La vittoria elettorale della destra in Italia e la prima donna a Palazzo Chigi è il terzo grande fatto del 2022, insieme alla guerra in Ucraina e alla rivoluzione in Iran. Il voto del 25 settembre è stato preceduto dalla caduta del governo di Mario Draghi in una settimana di luglio, in realtà largamente anticipato dal voto di inizio gennaio per la presidenza della Repubblica.

Il premier Draghi, arrivato all’appuntamento istituzionale come dominus della politica italiana e europea, non è mai davvero entrato in corsa, in un sistema politico composto di partiti inesistenti e di leadership vacillanti, ma unito nello sbarrare la strada del Quirinale all’ex banchiere centrale, come ha raccontato Lucia Annunziata nella ricostruzione di quelle giornate (L’Inquilino, Feltrinelli). Il governo Draghi si è fermato lì, il resto appartiene al rito cannibale con cui la politica italiana usa divorare i premier e sé stessa.
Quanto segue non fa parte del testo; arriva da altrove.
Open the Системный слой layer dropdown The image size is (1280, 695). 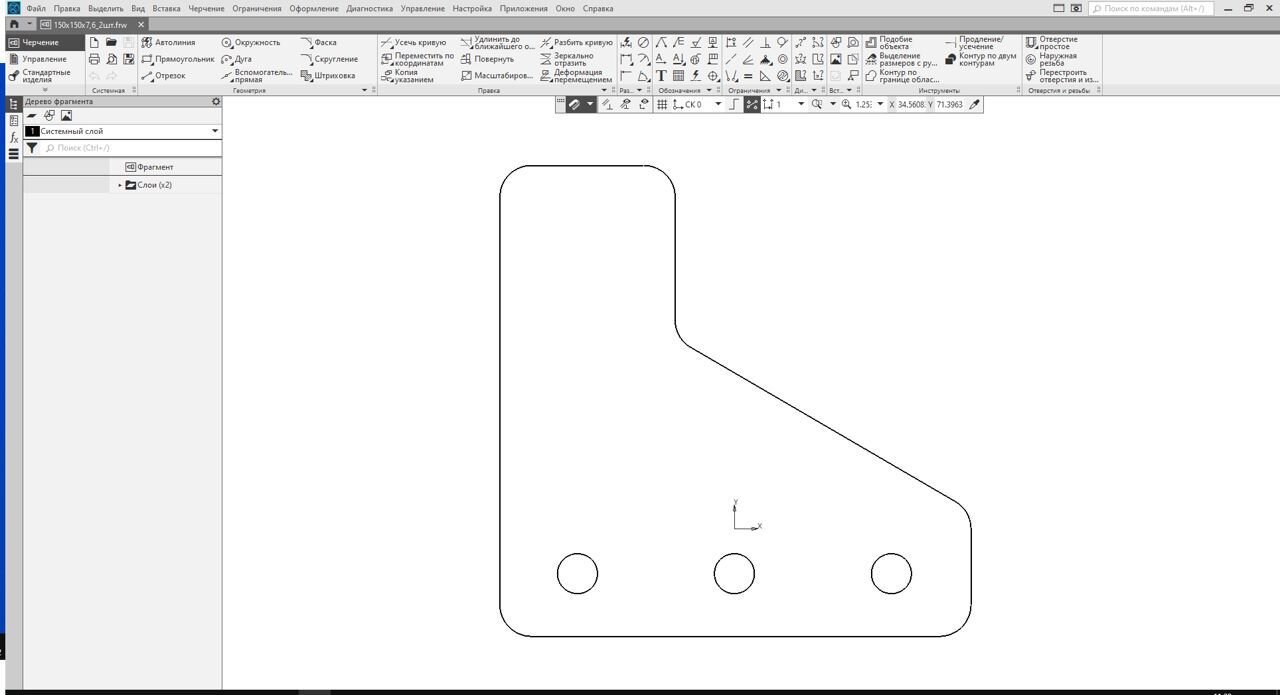[215, 131]
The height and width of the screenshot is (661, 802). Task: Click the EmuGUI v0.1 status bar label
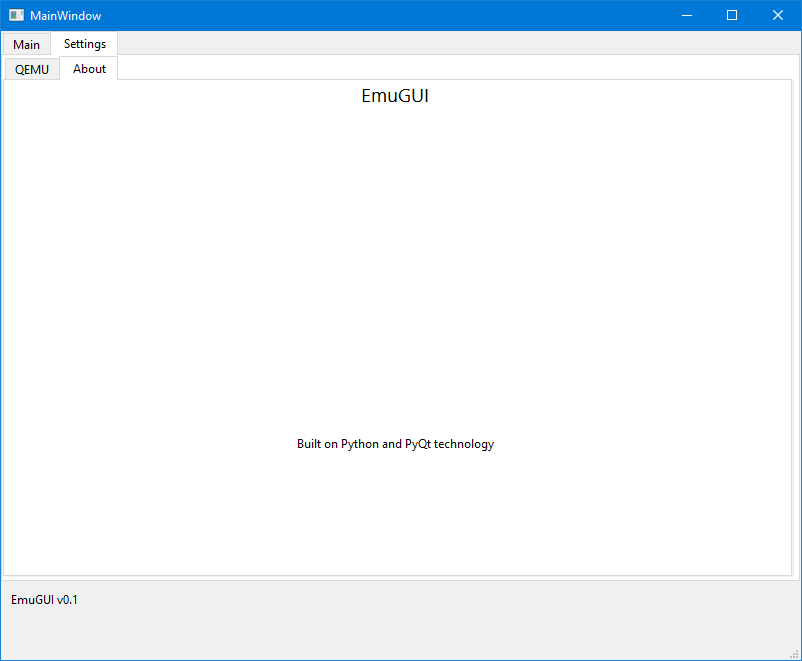43,599
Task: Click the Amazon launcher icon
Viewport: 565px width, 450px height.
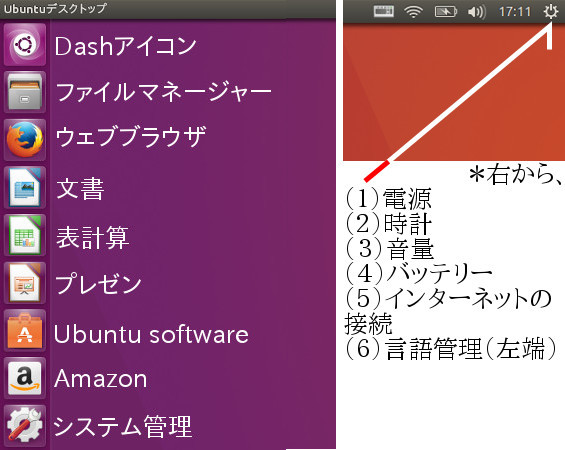Action: point(25,378)
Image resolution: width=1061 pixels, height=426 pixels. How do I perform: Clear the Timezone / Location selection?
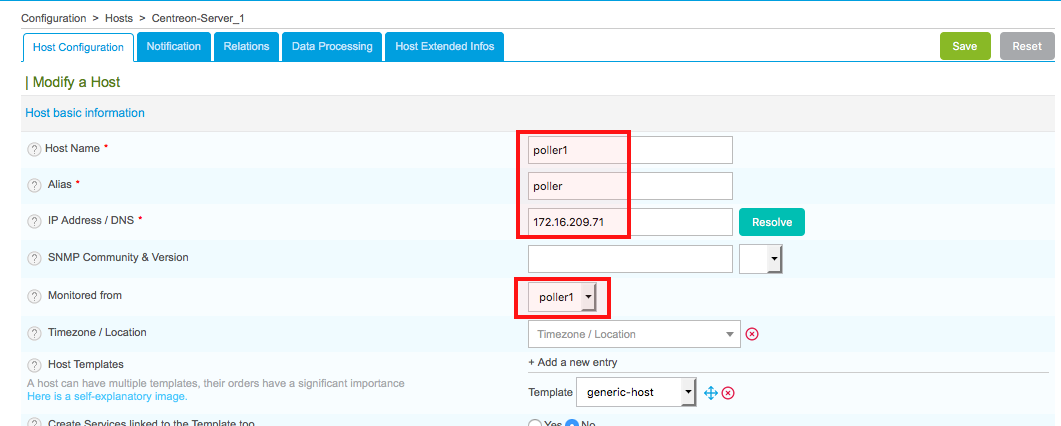(752, 334)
Alla caduta di Draghi è seguita una paradossale campagna elettorale, con Giorgia Meloni messa in condizione semplicemente di aspettare la data del voto per certificare una vittoria già avvenuta per abbandono del campo da parte dell’avversario.

Crisi a sinistra

LaPresse

L’anno si chiude con il Pd che crolla nei sondaggi, alla vigilia di un congresso straordinario perché in discussione non c’è solo la segreteria ma la natura del partito, la sua tenuta come ossatura, infrastruttura e non soltanto guida del centrosinistra negli ultimi venti anni, alle prese con la questione morale rilanciata dalla corruzione nel Parlamento europeo, il Qatargate, che in realtà è una gigantesca questione politica, svela l’assenza e il vuoto della politica. La natura per chi fa politica è qualcosa di impalpabile, è una radice, è una risorsa e insieme è una condanna. L’assenza di natura, di una visione, di una lettura della realtà, può nel breve periodo rendere più agili i cambi di fronte e di pelle, come racconta Marco Follini nel ritratto di Giuseppe Conte. Ma per durare serve altro.

La voragine spalancata dalla crisi del principale partito della sinistra italiana non inghiotte soltanto la politica, è più profonda, coinvolge la presenza sociale, il ritrarsi della rappresentanza laddove ce ne sarebbe più bisogno, tra le famiglie in difficoltà, i morti sul lavoro, i ragazzi che si arrendono e mollano la scuola, i servizi sanitari debilitati, i territori e le periferie disabitate. E riguarda il venir meno dei luoghi del dibattito, materiali e immateriali, fisici e virtuali, i luoghi culturali, artistici, editoriali in cui si esprime una forza, una presenza, una capacità di incidere.

Di tutto questo resta un passato pesante, che dà modo agli addetti alla cultura, come li chiamava Franco Battiato, oggi espressione della destra famelica di spazi, di presentarsi come i liquidatori di una egemonia che non c’è più da tempo. Senza questi luoghi, i luoghi della presenza sociale e i luoghi in cui si elabora un pensiero, restano le scorciatoie. Le icone effimere che riempiono vuoti.

La ricostruzione di una presenza passa da questi luoghi, di pensiero, di aggregazione. Non saranno mai più i vecchi partiti. Ma serviranno spazi in cui ritrovare il diritto all’apparizione, in cui i movimenti si fanno istituzione, in cui i corpi diventano popolo, popoli, i popoli che fanno la storia.